Así pues, fue el padre Juvencio Hospital, de la Orden de Predicadores, con su inglés filipino, quien comenzó a abrirnos las puertas del mundo. Sería casualidad o pura intuición, pero al abrir, tras tantos años mi libro de texto de Mangold (que me disculpe mi amigo LuiselMaestro, insobornable pregonero de que la nostalgia es la rebaba de la memoria), me encuentro una nota, a modo de ficha de biblioteca, entre la página 92 y 93, justo antes de comenzar la lección 13: ‘El tiempo presente progresivo en sentido futuro’. Ahí es nada como título de una lección para una clase de inglés práctico. Mira por dónde.
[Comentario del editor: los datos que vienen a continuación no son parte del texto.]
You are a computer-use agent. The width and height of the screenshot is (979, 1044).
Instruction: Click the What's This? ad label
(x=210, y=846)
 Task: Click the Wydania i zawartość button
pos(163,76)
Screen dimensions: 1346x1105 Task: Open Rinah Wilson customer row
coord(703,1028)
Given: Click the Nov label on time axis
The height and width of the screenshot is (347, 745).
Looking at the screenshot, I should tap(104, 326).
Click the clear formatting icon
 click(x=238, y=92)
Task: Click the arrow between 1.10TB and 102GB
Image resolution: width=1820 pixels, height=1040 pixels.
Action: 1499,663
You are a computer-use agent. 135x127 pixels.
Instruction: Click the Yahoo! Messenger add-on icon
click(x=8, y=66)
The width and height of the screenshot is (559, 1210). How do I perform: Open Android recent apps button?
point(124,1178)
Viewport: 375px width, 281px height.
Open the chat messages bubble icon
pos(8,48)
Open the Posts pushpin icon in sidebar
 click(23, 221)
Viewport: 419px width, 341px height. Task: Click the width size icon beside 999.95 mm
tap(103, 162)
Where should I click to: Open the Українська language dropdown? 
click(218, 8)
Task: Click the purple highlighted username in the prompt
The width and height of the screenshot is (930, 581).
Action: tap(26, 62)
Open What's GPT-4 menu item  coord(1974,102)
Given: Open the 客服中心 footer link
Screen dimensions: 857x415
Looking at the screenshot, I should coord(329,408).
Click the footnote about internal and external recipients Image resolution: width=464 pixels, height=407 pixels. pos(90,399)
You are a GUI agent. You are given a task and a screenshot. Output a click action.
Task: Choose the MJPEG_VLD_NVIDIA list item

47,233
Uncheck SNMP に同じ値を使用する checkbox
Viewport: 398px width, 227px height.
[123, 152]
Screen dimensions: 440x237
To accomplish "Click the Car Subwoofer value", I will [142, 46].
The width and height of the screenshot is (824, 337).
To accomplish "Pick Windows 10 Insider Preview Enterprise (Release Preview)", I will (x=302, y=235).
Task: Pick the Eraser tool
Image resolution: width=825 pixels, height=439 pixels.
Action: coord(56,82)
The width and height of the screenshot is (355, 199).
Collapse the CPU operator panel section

Título: La Vuelta al mundo en 80 días, Autores: Julio Verne, Protagonista: Fhileas (sic) Fogg (2º, Sección A).

Para entonces, en segundo curso, palabras mayores, dominábamos a la perfección, no sé si hacíamos otro tanto en Lengua Española con el P. Isidro Rubio, el futuro perfecto: “I shall have been”. Y por supuesto los irregulares think, thought thought y cómo no, el genitivo sajón, que ni los mismos ingleses conocen. Which one is Mr. Brown’s?


By the way, una vez que intenté mostrar a mi padre, mientras él calculaba la hora, mis habilidades lingüísticas: “It is ten past one o’clock”, me respondió: “Hijo, deja de hablar en raro que no te entiende ni Dios”. Supongo que quiso decir ni God.